◆ **ページ抜粋**:

福島県教育委員会と福島県立福島西高校の実態

【ブルームバーグ】の記事です。
 福島第一原発から約60キロ離れた福島市の県立福島西高校。国語教師として25年務めた宍戸俊則教諭は、生徒たちにマスクをつけ長袖を着て肌を守るよう5月下旬まで注意してきた。そのアドバイスが顧みられることなく終わったのは暑さのせいではない。学校側が生徒への注意喚起を控えるよう指示したためだ。宍戸教諭(48)は今週、福島西高校を退職した。

 宍戸教諭は8月8日に福島を去り、妻と13歳と10歳の二人の子供がいる札幌に移る予定だ。北海道には現在3000人の避難者が疎開しているが、宍戸教諭は第2の福島を創るべく、避難した人たちのネットワーク作りを行い、仕事や住居探しの支援に携わりたいという。

 福島県教育委員会の担当者はブルームバーグ・ニュースの取材に匿名で応じ、福島西高校が宍戸教諭を制止したのは驚きだと述べた。同教育委では子どもたちが福島県外に避難する必要性は認識しておらず、学校では窓は開けていても大丈夫だとしている。同委員会では、外で遊んだらうがい・手洗いをするよう、また傷口に砂がついたら洗うように指導しているという。

◆ **作業の指示**:
1. 福島西高校の記事で、宍戸教諭の家族として札幌にいると書かれている人をすべて挙げてください。
2. 福島西高校の記事を最後の文のあとから引き継ぎ、続きを書いてください。

保存済みデータ項目:
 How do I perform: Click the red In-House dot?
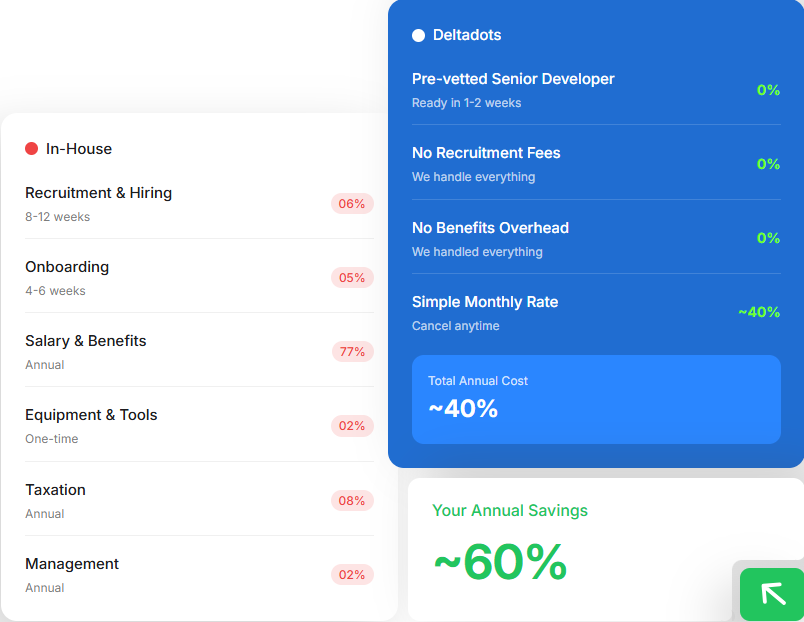[x=32, y=149]
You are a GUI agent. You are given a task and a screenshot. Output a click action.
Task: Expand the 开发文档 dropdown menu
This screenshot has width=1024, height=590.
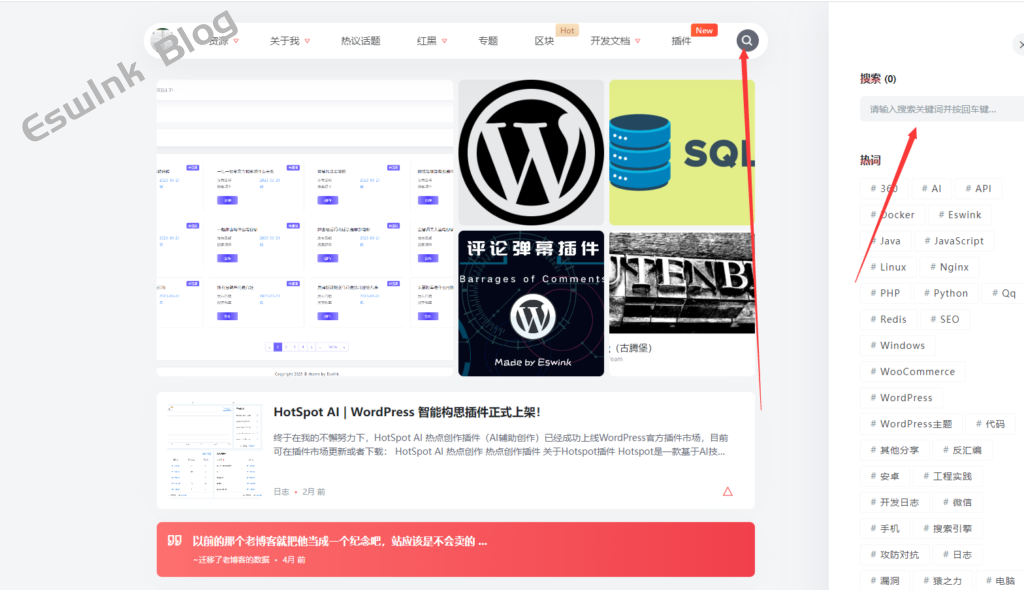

◆ **解答一覧**:
1. 妻、13歳の子供、10歳の子供

2.
 同担当者自身もマスクや長袖シャツを着ることなく毎朝登庁しているという。ブルームバーグの「健康上の不安はないのか」との質問に対し、「怖いというより暑いんです」と述べた。子供たちの不安については、また県内301校にカウンセラーを派遣し、生徒たちが精神的問題を抱えこまないように配慮していると説明した。


「見えないヘビ」

 世界原子力協会(WNA)は、放射線は人間の細胞やDNAを破壊し、長期にわたって被ばくすれば白血病や種々の癌を引き起こすと説明する。子どもは細胞の成長が早く、放射線の影響も受けやすい。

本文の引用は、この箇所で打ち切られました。